Exercise prompt:
Reproduce the following lines word for word, from the first line of the data to the last.

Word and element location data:
....
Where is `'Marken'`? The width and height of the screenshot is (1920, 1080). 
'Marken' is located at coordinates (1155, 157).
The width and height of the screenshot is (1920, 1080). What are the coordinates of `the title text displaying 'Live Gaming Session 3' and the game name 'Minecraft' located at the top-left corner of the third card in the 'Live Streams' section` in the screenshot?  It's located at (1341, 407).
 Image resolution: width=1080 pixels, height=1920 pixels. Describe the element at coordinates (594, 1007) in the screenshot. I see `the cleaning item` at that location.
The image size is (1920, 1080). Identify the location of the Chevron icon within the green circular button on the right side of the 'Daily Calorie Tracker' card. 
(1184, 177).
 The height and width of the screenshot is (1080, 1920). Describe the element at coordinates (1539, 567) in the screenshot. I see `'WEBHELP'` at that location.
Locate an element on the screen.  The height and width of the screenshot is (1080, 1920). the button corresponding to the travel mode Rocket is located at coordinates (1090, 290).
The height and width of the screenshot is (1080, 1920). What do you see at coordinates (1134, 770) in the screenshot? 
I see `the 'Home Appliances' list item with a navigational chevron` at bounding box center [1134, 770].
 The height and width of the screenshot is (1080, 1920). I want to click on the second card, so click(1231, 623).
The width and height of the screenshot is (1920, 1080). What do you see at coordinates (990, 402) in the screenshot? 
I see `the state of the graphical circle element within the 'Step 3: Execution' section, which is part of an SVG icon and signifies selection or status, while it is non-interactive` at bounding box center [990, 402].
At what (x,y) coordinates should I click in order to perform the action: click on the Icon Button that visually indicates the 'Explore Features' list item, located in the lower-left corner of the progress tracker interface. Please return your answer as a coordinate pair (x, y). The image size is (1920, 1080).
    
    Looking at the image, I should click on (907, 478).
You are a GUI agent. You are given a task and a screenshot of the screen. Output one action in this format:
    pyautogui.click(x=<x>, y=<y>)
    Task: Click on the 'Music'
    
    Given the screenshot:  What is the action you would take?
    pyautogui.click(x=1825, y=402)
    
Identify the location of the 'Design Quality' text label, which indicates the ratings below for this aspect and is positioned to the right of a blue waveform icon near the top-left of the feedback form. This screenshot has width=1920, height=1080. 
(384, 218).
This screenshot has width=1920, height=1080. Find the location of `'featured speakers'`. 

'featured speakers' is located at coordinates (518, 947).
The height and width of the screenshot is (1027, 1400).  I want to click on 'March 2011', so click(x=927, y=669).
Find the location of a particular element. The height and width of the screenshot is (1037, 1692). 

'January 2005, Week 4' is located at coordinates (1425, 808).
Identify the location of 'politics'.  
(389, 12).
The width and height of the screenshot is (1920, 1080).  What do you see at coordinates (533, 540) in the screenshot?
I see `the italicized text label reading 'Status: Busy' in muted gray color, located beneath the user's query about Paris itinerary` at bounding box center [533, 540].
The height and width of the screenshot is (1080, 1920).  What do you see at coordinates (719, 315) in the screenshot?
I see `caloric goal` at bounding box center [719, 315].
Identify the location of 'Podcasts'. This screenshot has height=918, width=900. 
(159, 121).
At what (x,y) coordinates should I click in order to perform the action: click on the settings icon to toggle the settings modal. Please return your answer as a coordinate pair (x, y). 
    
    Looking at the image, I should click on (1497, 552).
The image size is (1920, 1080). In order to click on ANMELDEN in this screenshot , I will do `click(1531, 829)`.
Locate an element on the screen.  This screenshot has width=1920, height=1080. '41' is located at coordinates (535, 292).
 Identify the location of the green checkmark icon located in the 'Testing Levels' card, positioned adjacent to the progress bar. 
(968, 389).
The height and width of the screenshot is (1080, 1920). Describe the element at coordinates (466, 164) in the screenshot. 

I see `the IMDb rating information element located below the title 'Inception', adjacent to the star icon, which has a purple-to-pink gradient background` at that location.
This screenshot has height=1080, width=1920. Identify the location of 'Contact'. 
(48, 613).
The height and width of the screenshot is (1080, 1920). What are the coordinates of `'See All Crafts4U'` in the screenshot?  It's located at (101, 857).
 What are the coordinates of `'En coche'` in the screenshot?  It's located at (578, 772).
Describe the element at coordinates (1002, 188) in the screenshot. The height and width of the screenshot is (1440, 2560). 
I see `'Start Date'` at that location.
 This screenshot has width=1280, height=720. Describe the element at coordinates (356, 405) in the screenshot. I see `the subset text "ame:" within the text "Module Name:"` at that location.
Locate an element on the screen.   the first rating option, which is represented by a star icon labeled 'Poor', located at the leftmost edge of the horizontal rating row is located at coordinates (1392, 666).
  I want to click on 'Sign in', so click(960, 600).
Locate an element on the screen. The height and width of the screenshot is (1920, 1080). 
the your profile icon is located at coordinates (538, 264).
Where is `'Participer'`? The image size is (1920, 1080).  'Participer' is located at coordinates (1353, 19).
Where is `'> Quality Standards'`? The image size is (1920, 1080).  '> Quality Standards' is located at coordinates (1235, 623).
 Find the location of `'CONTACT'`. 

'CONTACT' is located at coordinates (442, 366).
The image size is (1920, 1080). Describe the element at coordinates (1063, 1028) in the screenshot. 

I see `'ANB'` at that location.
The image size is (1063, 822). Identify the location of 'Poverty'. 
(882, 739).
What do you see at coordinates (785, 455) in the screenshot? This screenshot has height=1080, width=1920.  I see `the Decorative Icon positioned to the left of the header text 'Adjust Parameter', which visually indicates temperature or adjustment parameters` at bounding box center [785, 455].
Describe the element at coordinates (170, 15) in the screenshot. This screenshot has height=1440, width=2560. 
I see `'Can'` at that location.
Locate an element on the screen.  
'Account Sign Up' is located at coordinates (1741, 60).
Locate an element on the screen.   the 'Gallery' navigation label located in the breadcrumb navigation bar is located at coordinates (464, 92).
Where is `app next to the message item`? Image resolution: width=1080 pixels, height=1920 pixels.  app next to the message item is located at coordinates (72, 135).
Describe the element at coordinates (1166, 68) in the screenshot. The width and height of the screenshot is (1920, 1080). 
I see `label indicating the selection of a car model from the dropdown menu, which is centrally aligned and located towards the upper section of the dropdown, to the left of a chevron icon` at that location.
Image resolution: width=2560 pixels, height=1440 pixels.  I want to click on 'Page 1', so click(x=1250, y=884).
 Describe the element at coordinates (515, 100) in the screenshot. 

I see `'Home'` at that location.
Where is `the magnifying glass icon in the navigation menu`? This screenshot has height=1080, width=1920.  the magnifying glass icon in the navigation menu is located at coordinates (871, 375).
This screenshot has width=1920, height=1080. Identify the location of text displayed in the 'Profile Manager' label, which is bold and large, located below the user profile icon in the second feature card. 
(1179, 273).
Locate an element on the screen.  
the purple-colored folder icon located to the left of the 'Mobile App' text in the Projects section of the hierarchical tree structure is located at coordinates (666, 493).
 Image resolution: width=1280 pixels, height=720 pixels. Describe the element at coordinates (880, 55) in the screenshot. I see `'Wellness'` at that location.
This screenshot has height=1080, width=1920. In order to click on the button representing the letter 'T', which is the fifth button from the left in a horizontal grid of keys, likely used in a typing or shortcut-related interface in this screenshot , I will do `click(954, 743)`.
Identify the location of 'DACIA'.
....
Task answer:
Where is `'Marken'`? The width and height of the screenshot is (1920, 1080). 
'Marken' is located at coordinates (1155, 157).
The width and height of the screenshot is (1920, 1080). What are the coordinates of `the title text displaying 'Live Gaming Session 3' and the game name 'Minecraft' located at the top-left corner of the third card in the 'Live Streams' section` in the screenshot?  It's located at (1341, 407).
 Image resolution: width=1080 pixels, height=1920 pixels. Describe the element at coordinates (594, 1007) in the screenshot. I see `the cleaning item` at that location.
The image size is (1920, 1080). Identify the location of the Chevron icon within the green circular button on the right side of the 'Daily Calorie Tracker' card. 
(1184, 177).
 The height and width of the screenshot is (1080, 1920). Describe the element at coordinates (1539, 567) in the screenshot. I see `'WEBHELP'` at that location.
Locate an element on the screen.  The height and width of the screenshot is (1080, 1920). the button corresponding to the travel mode Rocket is located at coordinates (1090, 290).
The height and width of the screenshot is (1080, 1920). What do you see at coordinates (1134, 770) in the screenshot? 
I see `the 'Home Appliances' list item with a navigational chevron` at bounding box center [1134, 770].
 The height and width of the screenshot is (1080, 1920). I want to click on the second card, so click(1231, 623).
The width and height of the screenshot is (1920, 1080). What do you see at coordinates (990, 402) in the screenshot? 
I see `the state of the graphical circle element within the 'Step 3: Execution' section, which is part of an SVG icon and signifies selection or status, while it is non-interactive` at bounding box center [990, 402].
At what (x,y) coordinates should I click in order to perform the action: click on the Icon Button that visually indicates the 'Explore Features' list item, located in the lower-left corner of the progress tracker interface. Please return your answer as a coordinate pair (x, y). The image size is (1920, 1080).
    
    Looking at the image, I should click on (907, 478).
You are a GUI agent. You are given a task and a screenshot of the screen. Output one action in this format:
    pyautogui.click(x=<x>, y=<y>)
    Task: Click on the 'Music'
    
    Given the screenshot:  What is the action you would take?
    pyautogui.click(x=1825, y=402)
    
Identify the location of the 'Design Quality' text label, which indicates the ratings below for this aspect and is positioned to the right of a blue waveform icon near the top-left of the feedback form. This screenshot has width=1920, height=1080. 
(384, 218).
This screenshot has width=1920, height=1080. Find the location of `'featured speakers'`. 

'featured speakers' is located at coordinates (518, 947).
The height and width of the screenshot is (1027, 1400).  I want to click on 'March 2011', so click(x=927, y=669).
Find the location of a particular element. The height and width of the screenshot is (1037, 1692). 

'January 2005, Week 4' is located at coordinates (1425, 808).
Identify the location of 'politics'.  
(389, 12).
The width and height of the screenshot is (1920, 1080).  What do you see at coordinates (533, 540) in the screenshot?
I see `the italicized text label reading 'Status: Busy' in muted gray color, located beneath the user's query about Paris itinerary` at bounding box center [533, 540].
The height and width of the screenshot is (1080, 1920).  What do you see at coordinates (719, 315) in the screenshot?
I see `caloric goal` at bounding box center [719, 315].
Identify the location of 'Podcasts'. This screenshot has height=918, width=900. 
(159, 121).
At what (x,y) coordinates should I click in order to perform the action: click on the settings icon to toggle the settings modal. Please return your answer as a coordinate pair (x, y). 
    
    Looking at the image, I should click on (1497, 552).
The image size is (1920, 1080). In order to click on ANMELDEN in this screenshot , I will do `click(1531, 829)`.
Locate an element on the screen.  This screenshot has width=1920, height=1080. '41' is located at coordinates (535, 292).
 Identify the location of the green checkmark icon located in the 'Testing Levels' card, positioned adjacent to the progress bar. 
(968, 389).
The height and width of the screenshot is (1080, 1920). Describe the element at coordinates (466, 164) in the screenshot. 

I see `the IMDb rating information element located below the title 'Inception', adjacent to the star icon, which has a purple-to-pink gradient background` at that location.
This screenshot has height=1080, width=1920. Identify the location of 'Contact'. 
(48, 613).
The height and width of the screenshot is (1080, 1920). What are the coordinates of `'See All Crafts4U'` in the screenshot?  It's located at (101, 857).
 What are the coordinates of `'En coche'` in the screenshot?  It's located at (578, 772).
Describe the element at coordinates (1002, 188) in the screenshot. The height and width of the screenshot is (1440, 2560). 
I see `'Start Date'` at that location.
 This screenshot has width=1280, height=720. Describe the element at coordinates (356, 405) in the screenshot. I see `the subset text "ame:" within the text "Module Name:"` at that location.
Locate an element on the screen.   the first rating option, which is represented by a star icon labeled 'Poor', located at the leftmost edge of the horizontal rating row is located at coordinates (1392, 666).
  I want to click on 'Sign in', so click(960, 600).
Locate an element on the screen. The height and width of the screenshot is (1920, 1080). 
the your profile icon is located at coordinates (538, 264).
Where is `'Participer'`? The image size is (1920, 1080).  'Participer' is located at coordinates (1353, 19).
Where is `'> Quality Standards'`? The image size is (1920, 1080).  '> Quality Standards' is located at coordinates (1235, 623).
 Find the location of `'CONTACT'`. 

'CONTACT' is located at coordinates (442, 366).
The image size is (1920, 1080). Describe the element at coordinates (1063, 1028) in the screenshot. 

I see `'ANB'` at that location.
The image size is (1063, 822). Identify the location of 'Poverty'. 
(882, 739).
What do you see at coordinates (785, 455) in the screenshot? This screenshot has height=1080, width=1920.  I see `the Decorative Icon positioned to the left of the header text 'Adjust Parameter', which visually indicates temperature or adjustment parameters` at bounding box center [785, 455].
Describe the element at coordinates (170, 15) in the screenshot. This screenshot has height=1440, width=2560. 
I see `'Can'` at that location.
Locate an element on the screen.  
'Account Sign Up' is located at coordinates (1741, 60).
Locate an element on the screen.   the 'Gallery' navigation label located in the breadcrumb navigation bar is located at coordinates (464, 92).
Where is `app next to the message item`? Image resolution: width=1080 pixels, height=1920 pixels.  app next to the message item is located at coordinates (72, 135).
Describe the element at coordinates (1166, 68) in the screenshot. The width and height of the screenshot is (1920, 1080). 
I see `label indicating the selection of a car model from the dropdown menu, which is centrally aligned and located towards the upper section of the dropdown, to the left of a chevron icon` at that location.
Image resolution: width=2560 pixels, height=1440 pixels.  I want to click on 'Page 1', so click(x=1250, y=884).
 Describe the element at coordinates (515, 100) in the screenshot. 

I see `'Home'` at that location.
Where is `the magnifying glass icon in the navigation menu`? This screenshot has height=1080, width=1920.  the magnifying glass icon in the navigation menu is located at coordinates (871, 375).
This screenshot has width=1920, height=1080. Identify the location of text displayed in the 'Profile Manager' label, which is bold and large, located below the user profile icon in the second feature card. 
(1179, 273).
Locate an element on the screen.  
the purple-colored folder icon located to the left of the 'Mobile App' text in the Projects section of the hierarchical tree structure is located at coordinates (666, 493).
 Image resolution: width=1280 pixels, height=720 pixels. Describe the element at coordinates (880, 55) in the screenshot. I see `'Wellness'` at that location.
This screenshot has height=1080, width=1920. In order to click on the button representing the letter 'T', which is the fifth button from the left in a horizontal grid of keys, likely used in a typing or shortcut-related interface in this screenshot , I will do `click(954, 743)`.
Identify the location of 'DACIA'.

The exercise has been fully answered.